If the case solves the problem then why can't apple just make sone kind of build-in case or cover the metal antenna parts with plastic..

Hope they will on next iphone.
Because it would be total fail if they did. I can't imagine anything worse than if apple started wrapping it in cheapo plastic. I don't use a case, I have made the choice to not touch the tiny little black bar on the phone when I am using it and I find reception is better than the 3g and 3gs. I am often in a low signal area and can replicate the antenna problem, I just choose not to
 
Well it does matter because the whole point of this discussion is to demonstrate that the iPhone 4 has a single major point of weakness that no other phone has.
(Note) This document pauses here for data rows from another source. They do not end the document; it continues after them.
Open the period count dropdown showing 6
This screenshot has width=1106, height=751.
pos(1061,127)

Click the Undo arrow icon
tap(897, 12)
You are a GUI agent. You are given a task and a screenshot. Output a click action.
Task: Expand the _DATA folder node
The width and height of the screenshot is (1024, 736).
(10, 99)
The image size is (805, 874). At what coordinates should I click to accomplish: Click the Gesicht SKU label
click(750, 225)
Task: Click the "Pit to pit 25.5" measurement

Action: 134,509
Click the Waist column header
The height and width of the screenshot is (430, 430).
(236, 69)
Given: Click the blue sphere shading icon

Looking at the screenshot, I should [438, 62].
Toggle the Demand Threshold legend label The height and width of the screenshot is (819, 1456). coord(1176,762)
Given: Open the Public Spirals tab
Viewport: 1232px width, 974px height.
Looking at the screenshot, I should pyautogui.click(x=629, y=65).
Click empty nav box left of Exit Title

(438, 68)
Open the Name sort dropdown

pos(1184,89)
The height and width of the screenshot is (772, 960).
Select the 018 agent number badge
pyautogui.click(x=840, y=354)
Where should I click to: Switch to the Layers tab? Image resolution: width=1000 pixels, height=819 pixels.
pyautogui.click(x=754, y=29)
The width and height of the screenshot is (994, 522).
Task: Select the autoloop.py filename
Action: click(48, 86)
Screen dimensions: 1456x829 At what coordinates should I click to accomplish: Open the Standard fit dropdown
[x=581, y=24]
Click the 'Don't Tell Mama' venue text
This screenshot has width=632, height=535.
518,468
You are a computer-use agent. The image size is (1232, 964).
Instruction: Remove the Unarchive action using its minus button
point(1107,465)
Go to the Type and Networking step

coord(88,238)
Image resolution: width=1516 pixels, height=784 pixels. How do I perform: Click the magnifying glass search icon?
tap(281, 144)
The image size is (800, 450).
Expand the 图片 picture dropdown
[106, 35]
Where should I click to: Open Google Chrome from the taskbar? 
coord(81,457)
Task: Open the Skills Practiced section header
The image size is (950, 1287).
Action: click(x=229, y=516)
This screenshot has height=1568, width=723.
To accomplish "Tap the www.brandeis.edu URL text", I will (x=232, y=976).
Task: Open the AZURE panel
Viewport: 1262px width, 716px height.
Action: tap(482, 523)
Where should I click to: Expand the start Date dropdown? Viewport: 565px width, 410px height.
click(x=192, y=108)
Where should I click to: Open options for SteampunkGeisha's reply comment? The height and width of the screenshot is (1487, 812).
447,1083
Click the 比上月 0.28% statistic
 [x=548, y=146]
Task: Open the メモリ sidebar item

If the 3G or Droid Eris don't have a single spot like that then they don't have the same problem.

Unless you can name any other phone that can lose so much signal from a single spot, then the problem is most definitely not misguided; it still lands squarely on the iPhone 4.

On the VZW iPhone 4 he is not touching a spot on the phone, he is squeezing it as hard as he can and every cell phone will lose signal if you do this...
 
World vs US GSM?

I recall having read that the iPhone is set up according to official standards with respect to average tower distances (which are supposed to be larger in the US than is in the official world standard for GSM). It is supposed to put out a weaker GSM signal than it should for US circumstances (and this obviously saves battery life but would imply worse performance for connections). Can anybody confirm/deny this?